I came across an excellent blog about the GenY or Millennials for marketing professionals called Ypulse. Since I have a pre-teen, I am interested in what this next generation is all about. One of the things that strikes me is the interest in global things that I see young Christians pursue. It seems that the minority of the GenY kids that are "activists" I know might break the mold that Anastasia Goodstien talks about in her article (The Death of Outrage). I think there is some great insight here into the temperature that this age group, even those kids we know, have to injustice and other global issues.
Apart from the trendy "consumer activism," buying American Apparel or Eden clothes, putting something on your blog to represent the One Campaign, wearing a rubber bracelet that means something, non-partisan get out the vote campaigns, I don’t see a lot of outrage…It’s not that I think young people don’t care — they completely rallied around helping Tsunami and Katrina victims. They volunteer at soup kitchens or for their churches. They want to help people. But it seems like the larger critiques of power, government control, globalization, racism, sexism, etc. are pretty much confined to some college campuses, and even there, I think they are waning.
One thing in church work we see is apathy of these kids to challenge the powers to be about the things that do not work. GenY has worthy criticism of our churches but they would rather not go to church instead a raising a big stink about things they think need change. This thought process is a the young have. So, if not asked and asked in a way that is safe for them, negative feedback will never rise to the top levels of our church leadership.

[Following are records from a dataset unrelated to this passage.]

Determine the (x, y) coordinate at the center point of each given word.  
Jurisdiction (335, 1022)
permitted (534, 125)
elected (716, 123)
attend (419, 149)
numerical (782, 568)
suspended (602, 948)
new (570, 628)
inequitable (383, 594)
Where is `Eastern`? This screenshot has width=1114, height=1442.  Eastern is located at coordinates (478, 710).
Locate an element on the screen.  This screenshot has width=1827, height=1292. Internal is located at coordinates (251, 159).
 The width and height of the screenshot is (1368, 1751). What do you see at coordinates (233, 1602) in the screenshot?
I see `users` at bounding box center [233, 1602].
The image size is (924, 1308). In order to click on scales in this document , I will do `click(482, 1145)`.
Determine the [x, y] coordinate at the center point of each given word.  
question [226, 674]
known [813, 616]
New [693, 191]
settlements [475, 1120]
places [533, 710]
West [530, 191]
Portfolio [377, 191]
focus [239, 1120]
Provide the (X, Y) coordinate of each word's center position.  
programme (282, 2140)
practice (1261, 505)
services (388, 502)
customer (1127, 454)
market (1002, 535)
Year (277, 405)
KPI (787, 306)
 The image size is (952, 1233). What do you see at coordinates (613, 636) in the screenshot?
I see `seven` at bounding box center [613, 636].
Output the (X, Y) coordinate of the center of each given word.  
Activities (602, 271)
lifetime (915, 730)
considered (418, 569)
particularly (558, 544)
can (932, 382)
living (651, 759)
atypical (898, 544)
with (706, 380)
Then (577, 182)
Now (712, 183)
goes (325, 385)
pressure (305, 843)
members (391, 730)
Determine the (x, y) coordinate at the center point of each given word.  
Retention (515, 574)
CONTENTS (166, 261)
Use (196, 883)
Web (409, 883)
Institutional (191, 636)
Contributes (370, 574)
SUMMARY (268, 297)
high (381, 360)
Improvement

In some ways, I think that this generation is so completely saturated with watered-down, uncritical news, slick marketing, hundreds of television stations and shows, games, music, blogs, phones, Web, etc. that they may be in kind of a consumer coma.
This is a profound quote! On one hand, our media perpetuates marginalizing people between red and blue states, young and old, and you can pick your own playlists on iPods. Everyone is grabbing and striving to carve an ever smaller piece of the pie. So, no wonder these GenY kids are in a coma. Choices make it ever harder to find an identity and be "understood." In her article, we see reference to the lack of history. Plainly, this makes a universal discourse about important things that need change problematic.
What do you think? Is GenY without outrage?